Collection entries
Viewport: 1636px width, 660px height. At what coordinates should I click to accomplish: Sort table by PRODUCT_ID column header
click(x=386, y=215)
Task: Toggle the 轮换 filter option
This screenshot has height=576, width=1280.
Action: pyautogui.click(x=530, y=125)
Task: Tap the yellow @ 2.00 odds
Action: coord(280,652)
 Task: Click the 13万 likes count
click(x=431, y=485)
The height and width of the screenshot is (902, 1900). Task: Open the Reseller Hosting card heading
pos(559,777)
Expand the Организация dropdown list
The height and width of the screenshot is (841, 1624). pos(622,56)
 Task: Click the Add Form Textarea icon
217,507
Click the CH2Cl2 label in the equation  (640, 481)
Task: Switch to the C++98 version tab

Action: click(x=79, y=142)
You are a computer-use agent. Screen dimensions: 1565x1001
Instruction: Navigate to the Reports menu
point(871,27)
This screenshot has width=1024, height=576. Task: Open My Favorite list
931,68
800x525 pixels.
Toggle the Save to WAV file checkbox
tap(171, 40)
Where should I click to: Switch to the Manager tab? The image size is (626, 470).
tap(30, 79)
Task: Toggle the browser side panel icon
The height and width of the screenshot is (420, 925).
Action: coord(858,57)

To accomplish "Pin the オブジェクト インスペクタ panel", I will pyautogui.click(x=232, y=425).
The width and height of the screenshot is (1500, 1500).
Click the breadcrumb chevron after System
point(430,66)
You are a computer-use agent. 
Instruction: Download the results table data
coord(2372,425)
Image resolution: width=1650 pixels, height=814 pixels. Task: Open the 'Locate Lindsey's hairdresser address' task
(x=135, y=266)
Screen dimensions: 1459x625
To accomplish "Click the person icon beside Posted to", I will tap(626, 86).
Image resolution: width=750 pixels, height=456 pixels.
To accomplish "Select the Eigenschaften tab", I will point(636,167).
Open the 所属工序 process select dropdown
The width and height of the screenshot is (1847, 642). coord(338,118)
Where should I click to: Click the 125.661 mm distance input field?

__WHAT TO PRODUCE__
Using the same words as the original, repeat the records above.

__RESULT OF THE TASK__
Viewport: 1636px width, 660px height. At what coordinates should I click to accomplish: Sort table by PRODUCT_ID column header
click(x=386, y=215)
Task: Toggle the 轮换 filter option
This screenshot has height=576, width=1280.
Action: pyautogui.click(x=530, y=125)
Task: Tap the yellow @ 2.00 odds
Action: coord(280,652)
 Task: Click the 13万 likes count
click(x=431, y=485)
The height and width of the screenshot is (902, 1900). Task: Open the Reseller Hosting card heading
pos(559,777)
Expand the Организация dropdown list
The height and width of the screenshot is (841, 1624). pos(622,56)
 Task: Click the Add Form Textarea icon
217,507
Click the CH2Cl2 label in the equation  (640, 481)
Task: Switch to the C++98 version tab

Action: click(x=79, y=142)
You are a computer-use agent. Screen dimensions: 1565x1001
Instruction: Navigate to the Reports menu
point(871,27)
This screenshot has width=1024, height=576. Task: Open My Favorite list
931,68
800x525 pixels.
Toggle the Save to WAV file checkbox
tap(171, 40)
Where should I click to: Switch to the Manager tab? The image size is (626, 470).
tap(30, 79)
Task: Toggle the browser side panel icon
The height and width of the screenshot is (420, 925).
Action: coord(858,57)

To accomplish "Pin the オブジェクト インスペクタ panel", I will pyautogui.click(x=232, y=425).
The width and height of the screenshot is (1500, 1500).
Click the breadcrumb chevron after System
point(430,66)
You are a computer-use agent. 
Instruction: Download the results table data
coord(2372,425)
Image resolution: width=1650 pixels, height=814 pixels. Task: Open the 'Locate Lindsey's hairdresser address' task
(x=135, y=266)
Screen dimensions: 1459x625
To accomplish "Click the person icon beside Posted to", I will tap(626, 86).
Image resolution: width=750 pixels, height=456 pixels.
To accomplish "Select the Eigenschaften tab", I will point(636,167).
Open the 所属工序 process select dropdown
The width and height of the screenshot is (1847, 642). coord(338,118)
Where should I click to: Click the 125.661 mm distance input field?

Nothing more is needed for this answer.